Sunday, 18 December 2011
Clash of symbiosis
“It is one thing for a craftsman to improve his craft. It is one thing to establish a business on the basis of an invention made by an independent inventor. It is quite another thing for an organization to undertake regular and systematic investigations which will obsolete its current products and methods of production and cause it to change in ways it is bound to find uncomfortable if not downright disastrous. It is one thing for businessmen to exploit for business the results of scientific research.
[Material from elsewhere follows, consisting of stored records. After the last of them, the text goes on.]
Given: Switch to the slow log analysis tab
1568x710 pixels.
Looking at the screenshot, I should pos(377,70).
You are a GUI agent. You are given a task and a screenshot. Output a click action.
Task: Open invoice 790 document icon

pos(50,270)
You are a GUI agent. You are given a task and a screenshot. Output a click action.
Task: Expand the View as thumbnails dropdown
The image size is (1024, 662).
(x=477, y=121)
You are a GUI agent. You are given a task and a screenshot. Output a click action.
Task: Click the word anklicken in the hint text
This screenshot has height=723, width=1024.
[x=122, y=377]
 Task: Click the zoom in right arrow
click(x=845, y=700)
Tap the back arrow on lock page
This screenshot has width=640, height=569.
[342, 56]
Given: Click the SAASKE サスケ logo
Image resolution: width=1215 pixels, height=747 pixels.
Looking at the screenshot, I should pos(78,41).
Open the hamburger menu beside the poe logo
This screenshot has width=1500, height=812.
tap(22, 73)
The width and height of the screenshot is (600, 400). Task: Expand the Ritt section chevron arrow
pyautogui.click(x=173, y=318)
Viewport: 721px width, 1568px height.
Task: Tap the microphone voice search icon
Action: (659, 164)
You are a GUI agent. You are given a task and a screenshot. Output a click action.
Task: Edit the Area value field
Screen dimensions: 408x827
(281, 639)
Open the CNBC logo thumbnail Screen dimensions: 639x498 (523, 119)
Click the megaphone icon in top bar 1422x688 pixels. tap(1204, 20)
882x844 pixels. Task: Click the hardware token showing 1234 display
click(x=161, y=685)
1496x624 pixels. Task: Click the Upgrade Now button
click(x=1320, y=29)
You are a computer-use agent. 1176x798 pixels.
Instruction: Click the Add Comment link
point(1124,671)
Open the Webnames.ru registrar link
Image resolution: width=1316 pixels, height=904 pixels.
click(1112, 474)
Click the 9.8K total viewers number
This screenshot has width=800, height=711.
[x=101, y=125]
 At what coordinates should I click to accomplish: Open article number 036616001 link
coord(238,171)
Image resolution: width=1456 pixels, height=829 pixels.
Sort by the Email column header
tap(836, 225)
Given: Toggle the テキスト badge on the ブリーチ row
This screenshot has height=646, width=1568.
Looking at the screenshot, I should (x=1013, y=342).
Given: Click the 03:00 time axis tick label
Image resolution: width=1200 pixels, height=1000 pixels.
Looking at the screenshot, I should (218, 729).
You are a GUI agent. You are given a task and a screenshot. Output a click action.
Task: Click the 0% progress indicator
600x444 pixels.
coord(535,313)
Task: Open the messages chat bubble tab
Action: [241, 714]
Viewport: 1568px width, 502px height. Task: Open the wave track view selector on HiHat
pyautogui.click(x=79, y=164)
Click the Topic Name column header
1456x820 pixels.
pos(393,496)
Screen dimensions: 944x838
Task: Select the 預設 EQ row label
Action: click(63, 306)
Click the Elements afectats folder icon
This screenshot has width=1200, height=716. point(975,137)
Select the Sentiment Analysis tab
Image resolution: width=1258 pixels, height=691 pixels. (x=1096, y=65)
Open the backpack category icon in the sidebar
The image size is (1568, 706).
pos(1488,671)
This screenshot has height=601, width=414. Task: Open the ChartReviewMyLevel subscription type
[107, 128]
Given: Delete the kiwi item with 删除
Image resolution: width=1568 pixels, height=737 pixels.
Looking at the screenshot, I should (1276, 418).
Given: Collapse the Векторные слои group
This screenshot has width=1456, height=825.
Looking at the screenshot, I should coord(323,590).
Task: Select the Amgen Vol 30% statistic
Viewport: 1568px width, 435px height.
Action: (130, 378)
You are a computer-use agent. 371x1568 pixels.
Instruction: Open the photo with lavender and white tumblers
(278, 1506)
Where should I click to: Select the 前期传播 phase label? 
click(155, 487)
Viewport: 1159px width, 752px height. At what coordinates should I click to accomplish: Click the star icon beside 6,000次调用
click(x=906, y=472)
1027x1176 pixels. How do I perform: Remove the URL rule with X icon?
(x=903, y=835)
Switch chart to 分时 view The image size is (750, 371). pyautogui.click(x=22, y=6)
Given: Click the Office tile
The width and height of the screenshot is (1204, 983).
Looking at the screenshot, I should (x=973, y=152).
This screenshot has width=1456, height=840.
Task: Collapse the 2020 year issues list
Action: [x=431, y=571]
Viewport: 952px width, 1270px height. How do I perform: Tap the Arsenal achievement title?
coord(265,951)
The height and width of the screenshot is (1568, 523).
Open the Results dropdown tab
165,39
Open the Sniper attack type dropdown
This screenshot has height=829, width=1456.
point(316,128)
It is quite another thing for business to establish a permanent living arrangement with science, and for scientists, technologists and businessmen, with their very different value systems, to enter into a kind of symbiosis quite unknown before the twentieth century.” - Schön, D.A., 1967. Technology and change: the new Heraclitus, New York, NY: Dell Publishing Company., p. xiv
Sunday, 11 December 2011
If you can read this, you are posthuman
“The important intervention comes not when you try to determine which is the man, the woman, or the machine. Rather, the important intervention comes much earlier, when the test puts you into a cybernetic circuit that splices your will, desire, and perception into a distributed cognitive system in which represented bodies are joined with enacted bodies through mutating and flexible machine interfaces. As you gaze at the flickering signifiers scrolling down the computer screens, no matter what identifications you assign to the embodied entities that you cannot see, you have already become posthuman.” - Hayles, N.K., 1999. How we Became Posthuman, University Of Chicago Press., p. xiv.
A misunderstanding of art and science
“This whole tired question of the correspondence between words and the world stems from a simple confusion between epistemology and the history of art. We have taken science for realist painting, imagining that It made an exact copy of the world. The sciences do something else entirely — paintings too, for that matter. Through successive stages they link us to an aligned, transformed, constructed world.” - Latour, B., 1999. Pandora's Hope, Harvard Univ Press, p. 78
Labels:
art,
epistemology,
reality,
science,
thought
Saturday, 3 December 2011
Distributed Cognition
“Once thought breaks the frame of the human mind and the human subject, as it does with tool use, identity begins to unravel. Thinking does not take place within the interiority of the subject; rather, it occurs in the contact among the surfaces of user, tool, and environment. As a consequence of taking distributed cognition seriously, humans are no longer the beings who think but rather the things who think alongside and in accord with computational prosthetics.” - Broglio, R., 2008. Technologies of the Picturesque: British Art, Poetry, and Instruments, 1750-1830, Bucknell University Press., p. 22.
Friday, 2 December 2011
From things to objects
“Technology and art make things sensible by transforming the world out there into inscriptions or intelligible signs on flat surfaces. Inscriptions such as writings, drawings, paintings, maps, and figures change the ‘stuff’ found in nature into simple, distinct objects with characteristics that humans can comprehend. The move from things (with their opaque materiality) to objects (as intelligible and abstract sums) brings nature into culture and imbues elements of nature with a halo of social meaning.” - Broglio, R., 2008. Technologies of the Picturesque: British Art, Poetry, and Instruments, 1750-1830, Bucknell University Press., p. 15.